News
Dennis Skinner of the Local Government Association has written a short introduction to the “peer challenge”, a mechanism by which local authorities can have their approaches tested and evaluated by other practitioners within the sector, but from outside their own organisation.
Commissioned by individual councils, this involves a small team of ‘peers’ spending time at a council to offer challenge and share learning.
At the heart of the process are experienced local government councillors and officers, who last year alone donated 2,300 hours of their time as ‘peers’ at a council with which they have no direct association, to contribute to its improvement.
It is an incredibly powerful demonstration of our sector-led approach. As fellow local government practitioners, peers bring an immediate credibility, trust and mutual respect to the challenge process.
In our evaluations, 93 per cent of chief executives and leaders who responded said the corporate peer challenge at their council had had a positive impact on the delivery of their council’s priorities two years on.
Skinner also provides a bullet-list summary of the peer challenge concept:
- It is a process commissioned by a council.
- A small team of local government officers and councillors spend time at the council as peers, to provide challenge and share learning.
- It is a tool for improvement, not an inspection.
- It is carried out to your specification aimed at improving, not judging, your council.
- It does not deliver a scored assessment and is not reported to government.
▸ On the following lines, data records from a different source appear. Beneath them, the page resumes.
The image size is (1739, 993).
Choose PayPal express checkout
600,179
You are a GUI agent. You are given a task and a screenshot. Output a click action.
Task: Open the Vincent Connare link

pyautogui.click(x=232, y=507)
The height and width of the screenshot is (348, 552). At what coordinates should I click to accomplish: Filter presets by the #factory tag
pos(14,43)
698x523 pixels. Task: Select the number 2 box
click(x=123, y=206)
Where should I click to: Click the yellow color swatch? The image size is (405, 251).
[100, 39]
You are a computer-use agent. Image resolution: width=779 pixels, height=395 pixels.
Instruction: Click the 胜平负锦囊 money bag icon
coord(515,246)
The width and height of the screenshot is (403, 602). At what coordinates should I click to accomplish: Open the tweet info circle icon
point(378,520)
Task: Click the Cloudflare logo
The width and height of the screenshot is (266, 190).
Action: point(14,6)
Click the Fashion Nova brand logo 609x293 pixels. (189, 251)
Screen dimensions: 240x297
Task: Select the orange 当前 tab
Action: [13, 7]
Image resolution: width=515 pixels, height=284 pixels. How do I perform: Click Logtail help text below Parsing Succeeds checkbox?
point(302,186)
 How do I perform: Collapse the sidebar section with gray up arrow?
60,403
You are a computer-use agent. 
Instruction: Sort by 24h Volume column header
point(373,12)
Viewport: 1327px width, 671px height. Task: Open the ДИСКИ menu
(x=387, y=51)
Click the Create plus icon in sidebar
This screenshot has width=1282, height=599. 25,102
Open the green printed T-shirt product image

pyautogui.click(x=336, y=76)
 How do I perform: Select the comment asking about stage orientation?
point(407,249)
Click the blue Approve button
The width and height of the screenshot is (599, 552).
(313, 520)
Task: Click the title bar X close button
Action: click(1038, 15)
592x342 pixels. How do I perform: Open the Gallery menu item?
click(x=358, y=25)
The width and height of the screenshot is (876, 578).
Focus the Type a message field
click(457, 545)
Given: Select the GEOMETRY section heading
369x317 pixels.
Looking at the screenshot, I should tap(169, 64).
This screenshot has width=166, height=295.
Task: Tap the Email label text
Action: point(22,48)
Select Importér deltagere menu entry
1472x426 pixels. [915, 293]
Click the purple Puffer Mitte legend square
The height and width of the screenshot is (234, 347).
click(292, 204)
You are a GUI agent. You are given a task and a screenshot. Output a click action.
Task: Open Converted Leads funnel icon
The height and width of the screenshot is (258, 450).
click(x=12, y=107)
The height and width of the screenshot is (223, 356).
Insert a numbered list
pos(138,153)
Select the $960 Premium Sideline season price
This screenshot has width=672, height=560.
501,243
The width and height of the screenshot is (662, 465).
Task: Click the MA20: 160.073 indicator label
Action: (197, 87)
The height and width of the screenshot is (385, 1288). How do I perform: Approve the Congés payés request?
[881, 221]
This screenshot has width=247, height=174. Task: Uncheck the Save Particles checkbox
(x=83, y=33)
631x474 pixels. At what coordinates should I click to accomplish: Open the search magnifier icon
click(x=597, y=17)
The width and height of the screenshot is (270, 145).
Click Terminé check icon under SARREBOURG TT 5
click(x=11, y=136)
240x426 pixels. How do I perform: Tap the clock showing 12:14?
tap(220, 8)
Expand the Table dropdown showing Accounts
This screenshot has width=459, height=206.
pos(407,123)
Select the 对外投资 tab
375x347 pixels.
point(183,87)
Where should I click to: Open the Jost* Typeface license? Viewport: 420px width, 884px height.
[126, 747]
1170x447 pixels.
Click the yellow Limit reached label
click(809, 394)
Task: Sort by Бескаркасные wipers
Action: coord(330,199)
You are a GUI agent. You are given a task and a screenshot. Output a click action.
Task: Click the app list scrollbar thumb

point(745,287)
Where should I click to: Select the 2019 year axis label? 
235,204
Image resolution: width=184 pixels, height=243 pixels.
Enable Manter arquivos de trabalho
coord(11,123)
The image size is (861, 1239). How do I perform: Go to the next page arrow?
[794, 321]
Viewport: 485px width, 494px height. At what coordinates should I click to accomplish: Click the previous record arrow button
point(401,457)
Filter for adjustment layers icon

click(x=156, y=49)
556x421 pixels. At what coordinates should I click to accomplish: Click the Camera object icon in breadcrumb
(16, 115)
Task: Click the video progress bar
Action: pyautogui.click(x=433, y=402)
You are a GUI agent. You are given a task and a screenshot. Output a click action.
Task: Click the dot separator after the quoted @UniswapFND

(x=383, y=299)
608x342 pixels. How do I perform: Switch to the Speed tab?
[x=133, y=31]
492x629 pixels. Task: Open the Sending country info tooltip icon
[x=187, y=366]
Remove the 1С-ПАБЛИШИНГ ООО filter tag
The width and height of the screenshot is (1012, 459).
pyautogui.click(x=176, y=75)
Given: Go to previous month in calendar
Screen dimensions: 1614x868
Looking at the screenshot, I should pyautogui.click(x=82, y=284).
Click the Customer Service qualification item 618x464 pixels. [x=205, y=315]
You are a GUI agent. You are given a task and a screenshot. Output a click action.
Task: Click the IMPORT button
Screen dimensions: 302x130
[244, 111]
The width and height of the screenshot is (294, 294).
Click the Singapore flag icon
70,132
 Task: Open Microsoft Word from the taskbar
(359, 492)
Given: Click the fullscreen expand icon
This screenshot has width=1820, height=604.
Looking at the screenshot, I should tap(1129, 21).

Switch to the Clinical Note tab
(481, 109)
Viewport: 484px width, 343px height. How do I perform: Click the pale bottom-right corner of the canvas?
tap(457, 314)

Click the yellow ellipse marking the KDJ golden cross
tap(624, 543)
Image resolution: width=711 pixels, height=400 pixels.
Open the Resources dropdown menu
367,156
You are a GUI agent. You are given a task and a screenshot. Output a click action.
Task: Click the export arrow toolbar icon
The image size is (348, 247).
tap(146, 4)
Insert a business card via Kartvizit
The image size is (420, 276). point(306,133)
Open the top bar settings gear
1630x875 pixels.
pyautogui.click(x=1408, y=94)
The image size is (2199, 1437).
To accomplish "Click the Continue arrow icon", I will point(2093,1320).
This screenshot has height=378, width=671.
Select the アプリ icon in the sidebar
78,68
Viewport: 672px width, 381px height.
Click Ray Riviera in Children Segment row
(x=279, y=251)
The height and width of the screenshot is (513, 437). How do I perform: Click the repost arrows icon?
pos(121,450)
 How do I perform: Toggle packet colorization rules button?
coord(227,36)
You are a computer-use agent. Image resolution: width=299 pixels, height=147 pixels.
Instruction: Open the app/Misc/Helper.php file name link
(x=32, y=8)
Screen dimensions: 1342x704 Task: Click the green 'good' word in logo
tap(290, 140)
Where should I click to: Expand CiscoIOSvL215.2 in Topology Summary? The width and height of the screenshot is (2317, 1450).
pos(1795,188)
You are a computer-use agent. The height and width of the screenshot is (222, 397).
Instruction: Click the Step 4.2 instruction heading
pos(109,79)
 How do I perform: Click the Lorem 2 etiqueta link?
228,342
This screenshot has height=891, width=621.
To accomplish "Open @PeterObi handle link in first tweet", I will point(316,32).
- A corporate peer challenge will include leadership, governance, corporate capacity and financial resilience.
- You can have bespoke peer challenges focused on adult social care, children’s services and planning, among other areas.
It would be interesting to see how peer challenge correlates with improved service delivery as perceived by front-line workers and communties, as well as by the executive branch — perhaps that might be a useful next step for the programme?